* TASK TO CARRY OUT:
Print the passage of the PHP HTML-parsing question below word for word, starting at "I'm trying to" and ending at "random page on the Internet.".

— START SELECTED TEXT —

Robust way to parse text content from HTML in PHP?

Robust way to parse text content from HTML in PHP? - php

I'm trying to find a robust way to parse ALL of the text (i.e. non-html/non-code/non-script content) from an HTML document. I'm talking specifically about extracting keywords on any input web page on the internet. I'm writing a keyword spider that tracks keyword trends on web pages using PHP, and although I've found a number of great ways to actually read in the content (like DOMDocument and cURL), I'm having a hard time finding any robust solutions for actually parsing out all of the word content separate from the HTML/Javascript/CSS/etc on any old random page on the Internet.
I first tried using strip_tags(), but it has lots of artifacts of javascript and other xml that might be on the page. I've also tried Simple HTML DOM, but it seems to have problems with punctuation and whitespace handling. I finally tried building a library from tutorials on nadeausoftware, and while it works phenomenally well on most pages, on some pages it doesn't return any content at all (I guess the curse of trying to use regex for parsing).

— END SELECTED TEXT —
— START RECORDED DATA —

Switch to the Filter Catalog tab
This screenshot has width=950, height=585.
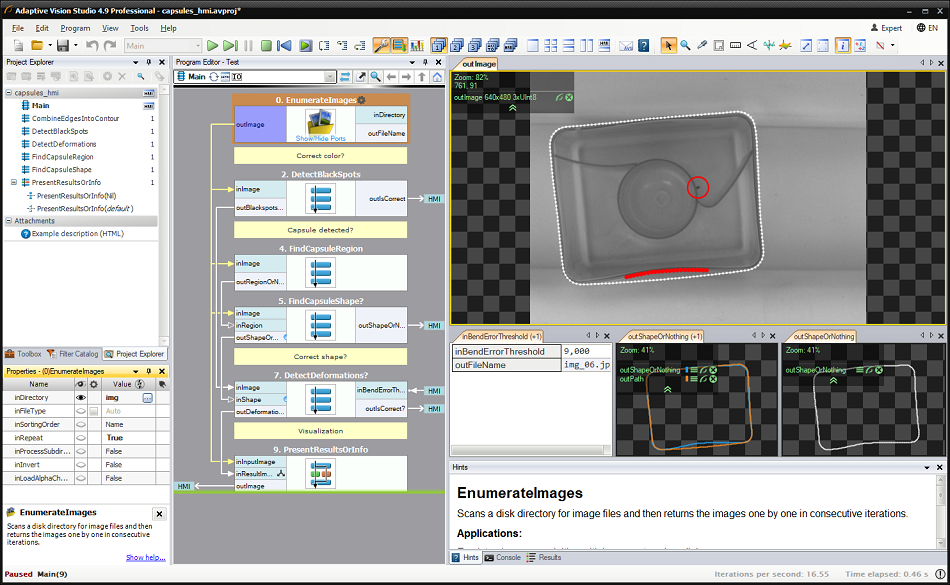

— END RECORDED DATA —

* RESPONSE TO THIS TASK:
I'm trying to find a robust way to parse ALL of the text (i.e. non-html/non-code/non-script content) from an HTML document. I'm talking specifically about extracting keywords on any input web page on the internet. I'm writing a keyword spider that tracks keyword trends on web pages using PHP, and although I've found a number of great ways to actually read in the content (like DOMDocument and cURL), I'm having a hard time finding any robust solutions for actually parsing out all of the word content separate from the HTML/Javascript/CSS/etc on any old random page on the Internet.